On April 23, 2015, Paulino pleaded guilty in the United States District Court for the District of New Jersey to one count of illegal reentry, in violation of 8 U.S.C. § 1326(a), (b)(2) (illegal reentry where the prior “removal was subsequent to a conviction for commission of an aggravated felony”). On November 12, 2015, the District Court sentenced him to a term of fifty-seven months' imprisonment in accordance with the United States Sentencing Guidelines in effect at that time. See U.S.S.G. §§ 1B1.11(a); 2L1.2(b)(1)(A)(ii) (amended 2016). Paulino did not pursue a direct appeal. Approximately one year later, he filed a motion to reduce his sentence pursuant to 18 U.S.C. § 3582(c)(2) based on Amendment 802 to the Sentencing Guidelines, which reduced the level of enhancements for an alien like Paulino who has been convicted of illegal reentry after having been previously removed for his criminal conduct. See U.S. Sentencing Guidelines Manual app. C, amend. 802, at 155-56 (U.S. Sentencing Comm'n 2016). The District Court denied the motion. Paulino timely appealed.
We have jurisdiction over the appeal under 28 U.S.C. § 1291. We exercise plenary review of the District Court's interpretation of the Sentencing Guidelines and review the denial of Paulino's § 3582(c)(2) motion for abuse of discretion.

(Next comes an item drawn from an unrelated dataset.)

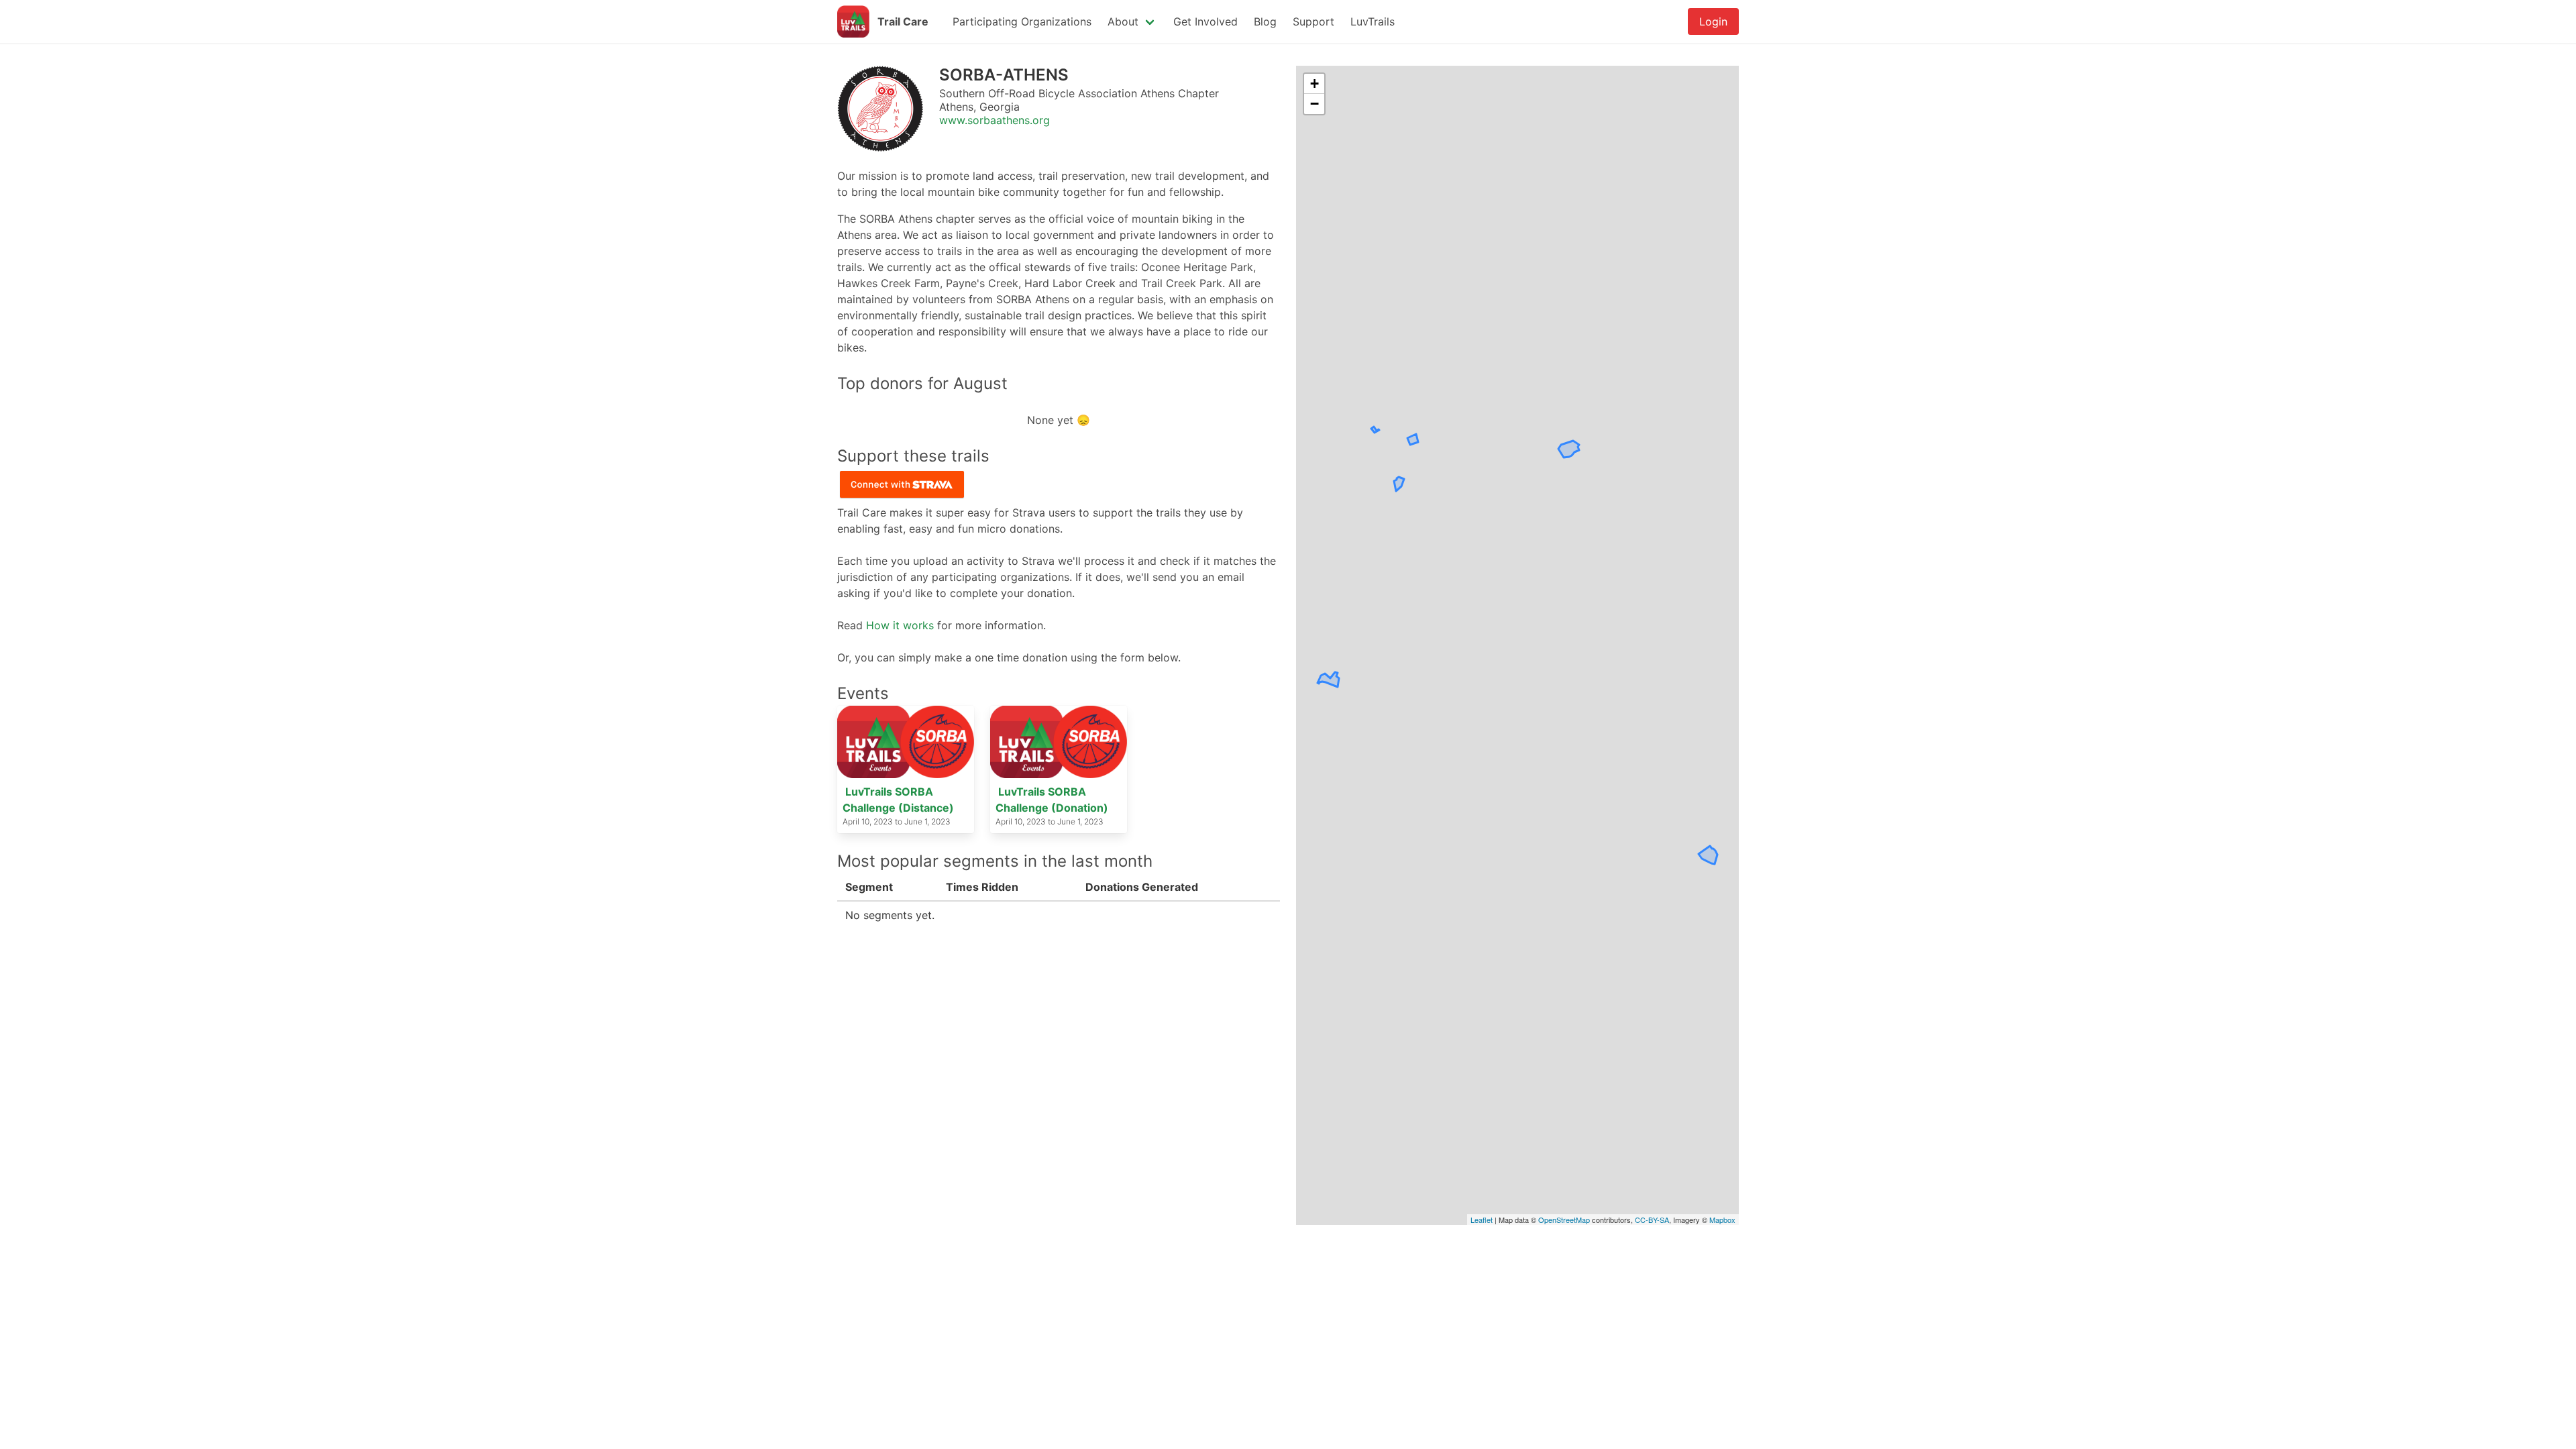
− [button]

See United States v. Mateo, 560 F.3d 152, 154 (3d Cir. 2009).
We will summarily affirm the District Court's order because no substantial question is presented by this appeal. See Third Cir. LAR 27.4 and I.O.P. 10.6. “While district courts are generally prohibited from ‘modify[ing] a term of imprisonment once it has been imposed,’ a defendant may be eligible for a reduction of sentence if the sentence was ‘based on a sentencing range that has subsequently been lowered by the Sentencing Commission’ and if ‘a reduction is consistent with applicable policy statements issued by the Sentencing Commission.’ ” United States v. Flemming, 723 F.3d 407, 410 (3d Cir. 2013) (quoting 18 U.S.C. § 3582(c)(2)). The relevant policy statement, in turn, permits a reduction only if the Sentencing Commission has made the amendment retroactive in § 1B1.10(d). United States v. Thompson, 70 F.3d 279, 281 (3d Cir. 1995) (stating that an amendment cannot be applied retroactively if it is not listed in former § 1B1.10(c), now § 1B1.10(d)). Because Amendment 802 is not listed in § 1B1.10(d), the District Court correctly concluded that it was not permitted to modify Paulino's sentence.
Accordingly, we will summarily affirm the District Court's order. See 3d Cir. LAR 27.4; 3d Cir. I.O.P. 10.6.
FOOTNOTE. This disposition is not an opinion of the full Court and pursuant to I.O.P. 5.7 does not constitute binding precedent.